Глаза Мамадыша жестко уставились на девочек, те молча стояли и держались за руки, привычно пережидая вспышку отцова гнева.
— Вот так и стойте! — приказал он девочкам. — И не вздумайте убегать. — Он бросился к повозке, вырвал из вороха тряпья свое ружье и, вернувшись на прежнее место, прицелился. — П-пах! — крикнул он и сделал движение, точно стволом что-то отбросил в сторону. — П-пах! — И отбросил. — П-пах! — Тут он выронил деревянное свое ружье и, мучительно кривясь лицом, телом, поглаживая плечо, к которому он приставлял приклад, пошел было к повозке, но обернулся, увидел девочек, стоявших там, где они и стояли. — А-а! — закричал он с ужасом. — Вы видите?

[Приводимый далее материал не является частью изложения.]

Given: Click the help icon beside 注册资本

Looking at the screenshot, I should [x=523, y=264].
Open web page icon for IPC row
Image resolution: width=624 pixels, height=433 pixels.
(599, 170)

Он их не взял… я собственными руками, вы же видели, собственными руками… а вот они, вот же стоят!..
На берегу озера выкопали могилу, завернули обмытое в озере тельце ребенка в отцову рубаху и положили в нишу, вырытую в стенке могилы. Нишу прикрыли камышом, яму засыпали и сверху обложили пластами дерна. Дервиш прочитал заупокойную молитву. Мамадыш и его жена дали старику положенную садаку — по две медных монеты, больше не могли они дать.
— Однако… нам еще далеко ехать. Ну! — Мужичонка дернул вожжами и повел лошадку через густые заросли, держа направление к дороге. За повозкой пошла его жена, за нею, взявшись за руки, посеменили девочки.
Навстречу стали попадаться арбы. Огромные колеса, огромные быки, качающие огромное ярмо. На арбах — жители хуторов, недавние переселенцы.
— А может быть, вам не надо так далеко ехать, — сказал Габдулла, — может быть, остановиться на кустанайских залежах?
Мамадыш не ответил, но через минуту заговорил свое:
— Едут, едут люди… никому не хочется умирать раньше срока. Мой дед говаривал: человеку нужна подвижность, встряхнитесь и подумайте, почему это народ не умирает. У него отнимают землю, пищу, покушаются на его веру, а он живет. Почему? Потому что он не потерял подвижности. Двигаться, двигаться надо, так говаривал мой дед…
Горизонт покрывался красноватой дымкой, а потом взошел месяц, и серебристо-призрачный свет потек по ковылям. Они все шли. В балках и на прудах лягушки заводили свои дребезжащие трели, в болотах жутковатым уханьем начинала охоту выпь.
— Тпру-у, сивый. Я вам открою, вы люди божьи, колдуны вы, колдуны, — приговаривая так, мужичонка подошел к повозке и стал развязывать веревки, стягивающие сундук. Он вынул из-под рубахи ключ на шнурке и отомкнул им замок. — Глядите, вот она, моя машина! — Он вынимал и тут же клал обратно какие-то трубки, угольники, пружины и болты. Были здесь шкивы, масленки и даже примус. — Видали? На нефти работает. Сильная машина. Ею хоть лес пили, поливай сад-огород. Или установишь на мельнице — зерно молоть. Вот какая это машина! — Он замкнул сундук на замок и опять стал обкручивать веревками. — Приедем, где землица хорошая, распашем, забросаем семенами, огородов насадим. А машину, как только приедем, я смажу и покамест припрячу. — Его худое лицо морщилось, как высохшая кожа мертвой ящерицы, глаза — ночного зверька, и только и было в нем человеческого — выражение счастливых, безумных надежд.